Document section »
* * * * * * *

Good call, Tyler... it depends on the lens, but yes... in that area!    (But it still had CA) lol!


----------



## o hey tyler (Jul 11, 2012)

CA FOR LYFE!


----------



## Solarflare (Jul 11, 2012)

cgipson1 said:


> Solarflare said:
> 
> 
> > Oh ok sorry. I'm now kind of used to my prime lens which is optimal at f/2.8 already hehe.
> ...


You sure that wasnt just your prejudice ?

This test (and I have a D5100, which has the same sensor as the D7000 used in this test) says the maximum sharpness is at f/4.0, which is hardly any better than f/2.8.

The resolution at f/5.6 is already softer than even f/1.8, except for the corners, and quickly deterioating even more at f/8 and f/11.

What you saw in "additional sharpness" was thus most likely the effect of increased depth of field.

(Not that I could actually see the difference between f/2.8 and f/11 visually, by the way. I just made a series of test pictures and I would call f/11 still perfectly sharp everywhere, while f/1.8 feels blurry)


----------



## cgipson1 (Jul 11, 2012)

Solarflare said:


> cgipson1 said:
> 
> 
> > Solarflare said:
> ...



SURE! My prejudice!!! YEP! Uh huh!!! ( I did GIVE that lens away... so I guess it wasn't a favorite!)

I always enjoy reading your posts... they are usually amusing!


----------



## o hey tyler (Jul 11, 2012)

cgipson1 said:
			
		

> I always enjoy reading your posts... they are usually amusing!


They're also usually full of wrong information, or misinformation, rather.


----------



## o hey tyler (Jul 11, 2012)

Solarflare said:
			
		

> You sure that wasnt just your prejudice ?
> 
> This test (and I have a D5100, which has the same sensor as the D7000 used in this test) says the maximum sharpness is at f/4.0, which is hardly any better than f/2.8.
> 
> ...



Okay, so you loose 9 points in terms of center sharpness going from f1.8 to f5.6. However you failed to note that you gain 85 freakin' points in CORNER SHARPNESS when stopping down your aperture to f5.6.

* * * * * * *

(Element lookup records)
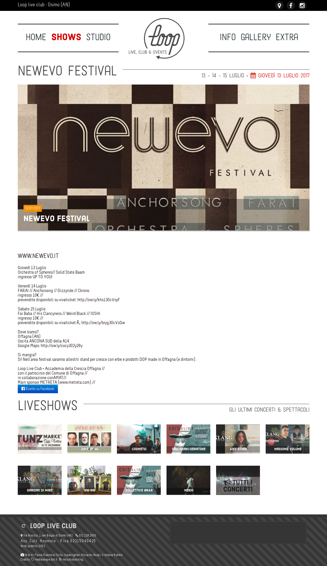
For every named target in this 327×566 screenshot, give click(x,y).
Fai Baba (25, 313)
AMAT (58, 377)
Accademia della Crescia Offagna (73, 368)
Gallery (256, 37)
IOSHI (95, 313)
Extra (287, 37)
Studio (98, 37)
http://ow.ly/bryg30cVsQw (103, 322)
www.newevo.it (38, 256)
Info (228, 37)
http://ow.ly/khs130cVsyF (98, 299)
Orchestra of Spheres (35, 272)
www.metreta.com (74, 382)
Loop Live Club (30, 368)
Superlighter (72, 555)
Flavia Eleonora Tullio (49, 555)
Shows (66, 37)
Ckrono (83, 290)
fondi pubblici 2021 (33, 546)
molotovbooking (71, 559)
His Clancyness (49, 313)
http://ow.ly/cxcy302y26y (62, 345)
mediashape (40, 559)
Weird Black (76, 313)
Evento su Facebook (37, 388)
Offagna (25, 336)
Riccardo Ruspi (90, 555)
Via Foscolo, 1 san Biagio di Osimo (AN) (47, 535)
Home (36, 37)
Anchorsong (43, 290)
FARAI (23, 290)
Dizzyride (65, 290)
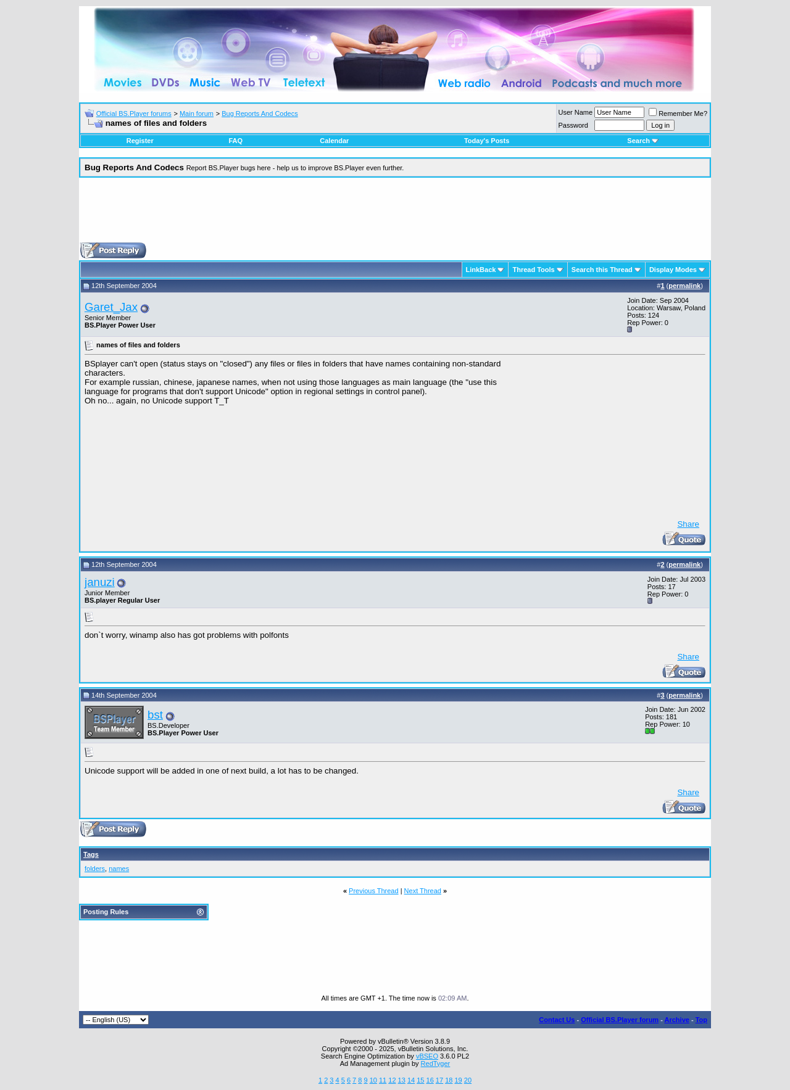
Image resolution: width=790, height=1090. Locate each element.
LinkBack (481, 269)
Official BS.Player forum (620, 1019)
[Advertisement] (395, 214)
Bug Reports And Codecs (260, 113)
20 (468, 1080)
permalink (684, 285)
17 (439, 1080)
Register (140, 140)
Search (643, 140)
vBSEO (427, 1056)
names (119, 868)
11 (382, 1080)
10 (373, 1080)
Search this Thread (602, 269)
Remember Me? (678, 113)
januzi (100, 582)
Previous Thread (374, 890)
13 (401, 1080)
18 (448, 1080)
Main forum (197, 113)
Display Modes (673, 269)
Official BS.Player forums (134, 113)
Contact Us (557, 1019)
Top (701, 1019)
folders (95, 868)
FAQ (235, 140)
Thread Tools (533, 269)
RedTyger (436, 1063)
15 (420, 1080)
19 (458, 1080)
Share (688, 524)
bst (155, 714)
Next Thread (422, 890)
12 (392, 1080)
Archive (677, 1019)
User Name (576, 112)
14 (411, 1080)
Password (573, 125)
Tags (91, 854)
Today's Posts (486, 140)
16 (430, 1080)
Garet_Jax (111, 306)
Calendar (334, 140)
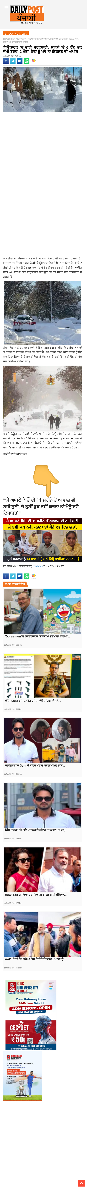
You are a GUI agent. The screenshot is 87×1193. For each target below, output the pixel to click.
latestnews (44, 571)
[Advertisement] (42, 140)
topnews (53, 571)
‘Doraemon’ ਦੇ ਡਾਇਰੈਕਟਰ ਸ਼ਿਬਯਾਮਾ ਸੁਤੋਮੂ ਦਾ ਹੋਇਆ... (37, 636)
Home (6, 38)
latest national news (12, 571)
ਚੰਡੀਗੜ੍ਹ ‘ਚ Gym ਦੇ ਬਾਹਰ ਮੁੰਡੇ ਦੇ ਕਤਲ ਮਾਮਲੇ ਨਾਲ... (35, 765)
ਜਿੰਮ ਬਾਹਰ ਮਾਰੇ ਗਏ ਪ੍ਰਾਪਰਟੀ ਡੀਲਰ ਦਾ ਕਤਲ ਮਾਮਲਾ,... (36, 830)
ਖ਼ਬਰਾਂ (13, 38)
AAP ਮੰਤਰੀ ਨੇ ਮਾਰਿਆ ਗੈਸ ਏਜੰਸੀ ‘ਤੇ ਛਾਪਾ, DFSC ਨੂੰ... (35, 959)
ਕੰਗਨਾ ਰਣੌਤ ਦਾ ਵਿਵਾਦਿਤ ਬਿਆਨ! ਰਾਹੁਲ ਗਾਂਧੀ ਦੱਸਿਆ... (35, 895)
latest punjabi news (30, 571)
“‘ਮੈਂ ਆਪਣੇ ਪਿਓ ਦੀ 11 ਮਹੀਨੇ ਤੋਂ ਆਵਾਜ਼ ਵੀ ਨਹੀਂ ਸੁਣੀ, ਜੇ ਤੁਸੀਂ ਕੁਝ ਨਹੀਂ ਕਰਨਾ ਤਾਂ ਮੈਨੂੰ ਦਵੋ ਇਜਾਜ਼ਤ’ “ (40, 506)
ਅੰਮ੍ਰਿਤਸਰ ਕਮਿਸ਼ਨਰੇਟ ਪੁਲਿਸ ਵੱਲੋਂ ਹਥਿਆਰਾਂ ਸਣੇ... (33, 701)
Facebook (38, 566)
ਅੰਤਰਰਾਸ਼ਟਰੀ (21, 38)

* * * * * * *

Requirement » Copy the passage of the lens sharpness thread between "What you saw" and "cgipson1 (Jul 11, 2012)", inclusive.

Correct result »
What you saw in "additional sharpness" was thus most likely the effect of increased depth of field.

(Not that I could actually see the difference between f/2.8 and f/11 visually, by the way. I just made a series of test pictures and I would call f/11 still perfectly sharp everywhere, while f/1.8 feels blurry)


----------



## cgipson1 (Jul 11, 2012)